Heartless KU

To the editor:

It is very disheartening to see an institution like Kansas University behave like a heartless corporation, making profit and appearance its priorities, and doing the equivalent of firing its employees on a Friday afternoon by closing the Museum of Anthropology and laying off staff at the beginning of the summer when few students and faculty are around to voice their opinion on the matter.

While it is necessary to alleviate short-term budget deficits, KU is enacting policies that show no regard for the hardships students must endure to cope with the extreme tuition hikes, the decreasing sense of job security following so many layoffs, or the closing of key institutions that distinguish KU from other schools and offer so much to faculty, students and the public in general, such as the Museum of Anthropology.
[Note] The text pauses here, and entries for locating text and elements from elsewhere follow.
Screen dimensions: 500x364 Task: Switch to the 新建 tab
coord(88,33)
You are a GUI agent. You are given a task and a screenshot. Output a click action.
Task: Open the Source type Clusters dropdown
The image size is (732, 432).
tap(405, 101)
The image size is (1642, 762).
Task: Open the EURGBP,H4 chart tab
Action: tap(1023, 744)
This new philosophy is especially hard to swallow after considering the hundreds of millions of dollars poured into the Endowment, the exorbitant tuition increase and the millions of dollars that have been capriciously set aside to dump more bricks, wood chips and roses at the corner of 15th and Iowa.

Even if such extreme measures succeed, they threaten KU’s future integrity. Fewer professionals will consider KU an enjoyable work environment, fewer students will consider KU as an affordable institution and a serious place of higher learning and, in the case of the Museum of Anthropology, researchers and the public in general will be deprived of this fixture of the Lawrence community.